There are immunising precedents, too. In UP, since Yogi’s ascendency, almost hundred killings have been reported in the name of crime control at the hands of the police, without even one being probed by an independent agency. Similarly, since the present BJP government took over in Haryana, the state has seen two extremely inept handling of law and order situations, which had to be compensated by reckless military firings resulting in over three dozen deaths of civilians in each phase. There were inquiries but no lessons.      

Nothing concrete has come out of the two police homicides. In UP, the present DGP was imported from the CISF and is required to match Yogi’s tough crime control profile with enough encounters, while in Haryana, the incumbent is serving on extended contract. 

The Haryana Police has not come out with any comprehensive statement on the shameful Gurugram tragedy as it did not rattle its political bosses. It would like to pass it off as an individual member’s loss of momentary control. Neither has the UP Police. However, since the Lucknow incident rattled the political bosses, the DGP did circulate the following note of regret, explaining the killing as an act of aberration: ‘No amount of apology will suffice for the loss of a precious life, heal the wounds of the devastated family. My heart goes out for the little daughters, wife & family members of late Vivek Tiwari and I share my grief with them. Such deviant, criminal behaviour is reprehensible and deserves the strictest punishment. We are determined to punish & wean out such rogues in uniform who hang our heads in shame, at the same time we have also embarked on systemic reforms through behavioural training & humanisation of the force.
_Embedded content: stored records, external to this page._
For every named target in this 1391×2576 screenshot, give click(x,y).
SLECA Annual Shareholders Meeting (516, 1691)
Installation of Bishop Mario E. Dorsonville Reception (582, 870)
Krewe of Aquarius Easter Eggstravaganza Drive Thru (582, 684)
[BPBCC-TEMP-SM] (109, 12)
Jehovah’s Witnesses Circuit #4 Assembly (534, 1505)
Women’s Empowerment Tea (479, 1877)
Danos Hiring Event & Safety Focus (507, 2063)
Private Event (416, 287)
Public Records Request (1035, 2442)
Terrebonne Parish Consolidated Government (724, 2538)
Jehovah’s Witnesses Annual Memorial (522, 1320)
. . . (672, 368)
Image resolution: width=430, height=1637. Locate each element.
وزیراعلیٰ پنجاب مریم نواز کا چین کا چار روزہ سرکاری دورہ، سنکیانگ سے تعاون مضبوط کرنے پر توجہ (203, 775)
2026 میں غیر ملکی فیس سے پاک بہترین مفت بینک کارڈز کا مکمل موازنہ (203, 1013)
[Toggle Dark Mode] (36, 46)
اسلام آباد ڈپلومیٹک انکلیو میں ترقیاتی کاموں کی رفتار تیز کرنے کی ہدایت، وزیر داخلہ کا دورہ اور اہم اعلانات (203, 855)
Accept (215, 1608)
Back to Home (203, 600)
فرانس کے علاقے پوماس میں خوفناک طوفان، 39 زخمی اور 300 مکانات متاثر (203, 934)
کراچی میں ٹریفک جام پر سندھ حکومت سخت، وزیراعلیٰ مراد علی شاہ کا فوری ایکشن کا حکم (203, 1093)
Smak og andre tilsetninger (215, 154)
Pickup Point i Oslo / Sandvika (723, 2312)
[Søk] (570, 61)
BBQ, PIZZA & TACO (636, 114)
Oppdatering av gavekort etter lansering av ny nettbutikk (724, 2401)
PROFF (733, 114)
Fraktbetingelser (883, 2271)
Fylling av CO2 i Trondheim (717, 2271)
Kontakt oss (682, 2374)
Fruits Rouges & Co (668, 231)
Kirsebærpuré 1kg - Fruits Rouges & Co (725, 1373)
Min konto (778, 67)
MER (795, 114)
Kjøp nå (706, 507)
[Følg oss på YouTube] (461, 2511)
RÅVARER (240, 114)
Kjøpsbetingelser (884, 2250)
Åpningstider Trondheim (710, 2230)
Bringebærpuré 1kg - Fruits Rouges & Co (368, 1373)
It’s an arduous task & neglected for long but it is now on our foremost agenda....’ 

Here is my take on this farce: if you are just an authority serving powerful masters well, these are brave and timely words indeed! Grossly inadequate and hollow, however, because you are not a ‘just’ authority upholding rule of law as envisaged under the Constitution. Under the present political leadership, the UP Police represents an uncontrolled army of vigilante. The IPS leadership is part of this self-destructive bravado. Stop immediately the ongoing drive of moral policing society, under the guise of controlling anti-social elements. The police’s cause will be best served when its working protocols strengthen society by winning its trust and cooperation.

Criminalisation of policing is a shared political legacy in UP. To be fair to him, CM Yogi inherited plenty of broken windows in the popular sense of lawlessness, but in mending them in accordance with his Hindutva agenda, he has unleashed a feudal police regimen amid unprecedented communal and casteist cacophony. 

It has never helped police leaders to ignore a crucial factor that it is the normative commitment to their lawful protocols that matters in winning the trust of people and not the loyal display of end justifies the means initiative. When your professional orientations are flawed, any number of moral overtones will have little impact on the outcome. 

To start with, blatant authorisation of stop and check, questioning and arresting by the police without quantifiably legitimate basis needs to go. A shift from the personal security regimen to a community security regimen is overdue. In spite of the politician’s yoke on its aching shoulders, the police can adapt to this absolute minimum standard of public accountability. It needs serious training in constitutional conditioning and legitimate policing. 

These two tragic episodes have the potential of challenging the prevailing statistical vision of policing. Ironically, in the land of our erstwhile colonial masters they are moving in the direction of policing by consent whereas we are still busy cementing the old framework of policing by authority. Instrumental effectiveness, and not fair policing being the central theme, police modernisation schemes are in essence schemes of militarisation and, consequently, the police regulations are strengthening regimentation of policing rather than democratisation. The real challenge is the absence of public trust. Till there are signs of a ‘just’ authority in sight, any review works only as an awkward stroke of gamesmanship.